The announcement lands in a crowded and fast-moving field. Elon Musk’s Neuralink and Synchron are pursuing implanted interfaces, Merge Labs, backed by OpenAI chief Sam Altman, is developing its own technology, and startups are racing to improve non-invasive systems. Neurable introduced AI-powered EEG headphones in 2024, and MIT spinout AlterEgo unveiled a wearable that turns silent signals from the face and throat into text. Meta’s contribution is to push non-invasive accuracy toward what once required surgery, and to do it in the open. If that trajectory holds, the question is no longer whether thought can be turned into text, but how soon it can be done comfortably, accurately, and without an operation.

Frequently Asked Questions

What is Brain2Qwerty v2?
Brain2Qwerty v2 is Meta’s non-invasive AI system that decodes brain activity into text. It records neural signals with a MEG scanner and uses an end-to-end deep learning model, aided by fine-tuned language models, to reconstruct the sentences a person is trying to type.
How accurate is it?
Meta reports 61% average word accuracy, compared with roughly 8% for previous non-invasive methods. The company says this approaches accuracy that was previously achievable only with surgically implanted electrodes.
Does it require surgery?
No. It uses a helmet-like MEG scanner that records brain activity from outside the skull, with no implants and no operation.
Who is it for?
Meta says the research is meant to help people who have lost the ability to communicate because of brain lesions, and more broadly to advance non-invasive brain-computer interfaces.

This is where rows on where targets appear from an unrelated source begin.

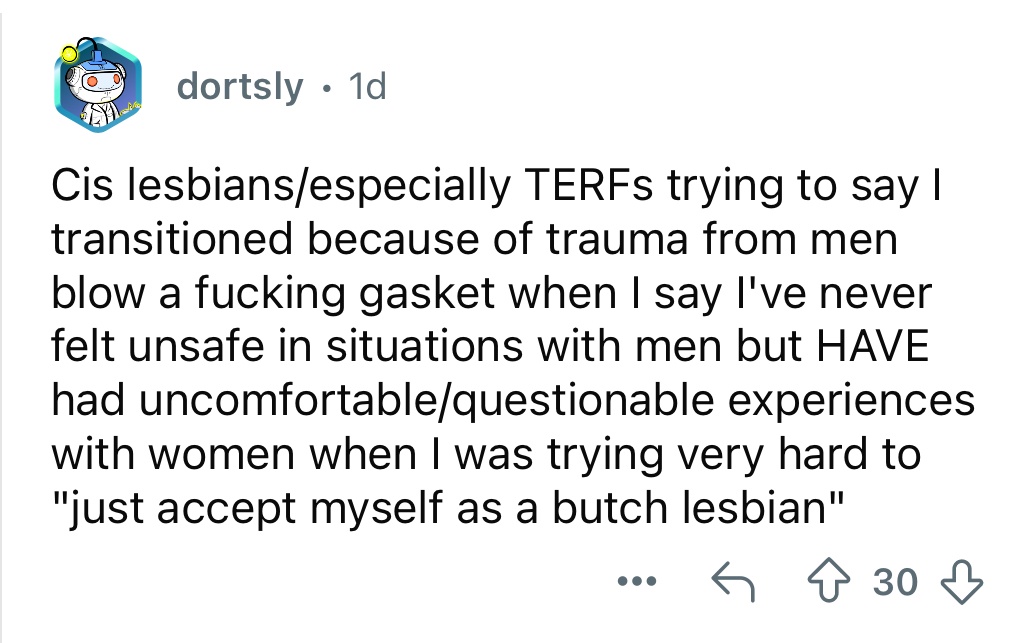1034x643 pixels.
Task: Click the line starting 'with women when I'
Action: point(486,455)
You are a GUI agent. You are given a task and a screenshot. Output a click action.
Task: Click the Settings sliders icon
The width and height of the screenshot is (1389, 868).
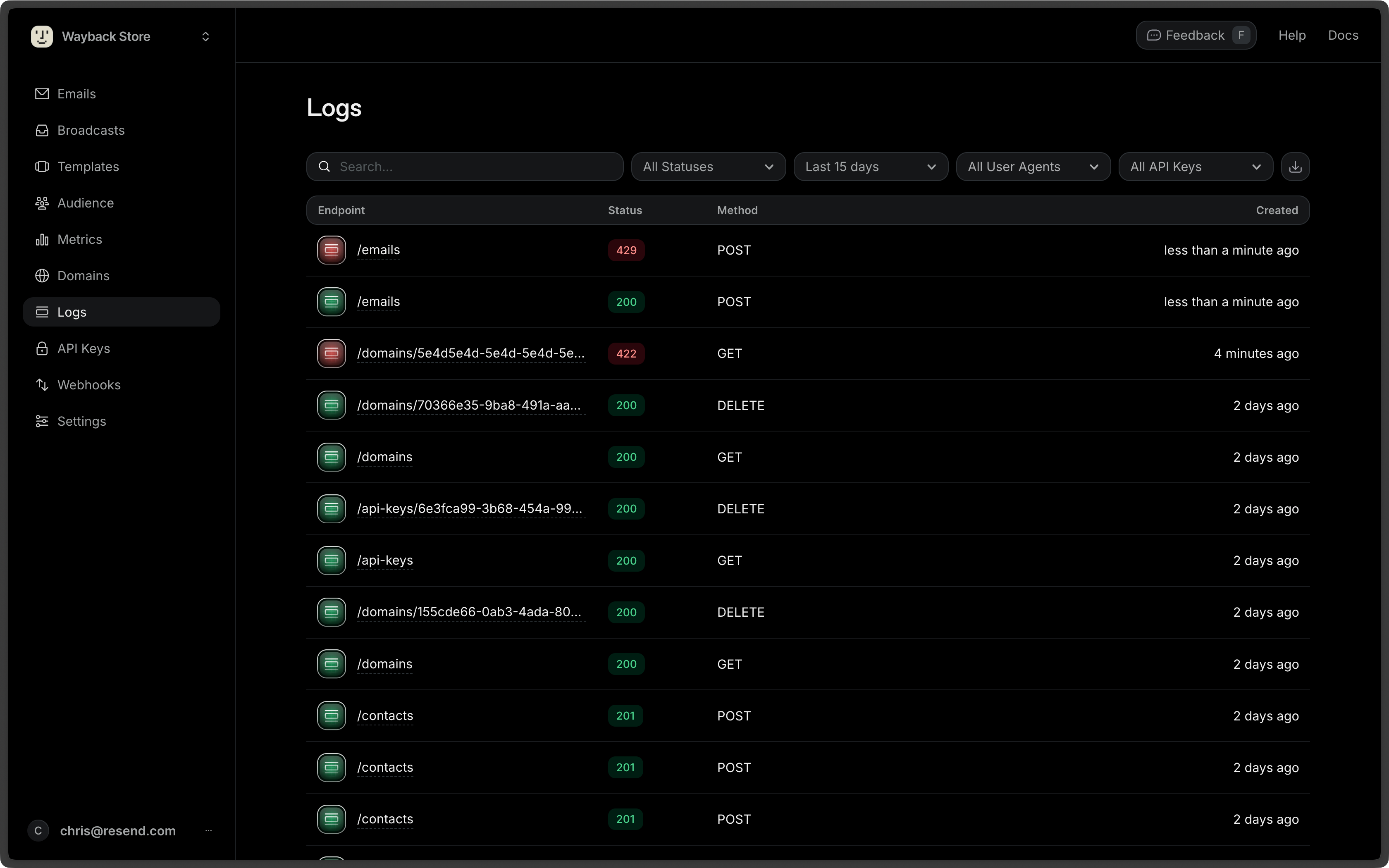[x=42, y=421]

Is Meta releasing the technology?
Meta released the training code for Brain2Qwerty v1 and v2, and its research partner is releasing the v1 dataset. The work is part of Meta’s Digital Brain Project, which includes a $5 million fund for open neuroscience datasets.
How does this compare to Neuralink?
Neuralink and Synchron use implanted electrodes that require surgery. Brain2Qwerty is non-invasive, trading some raw accuracy for the major advantage of needing no operation, though implanted systems still lead on peak performance.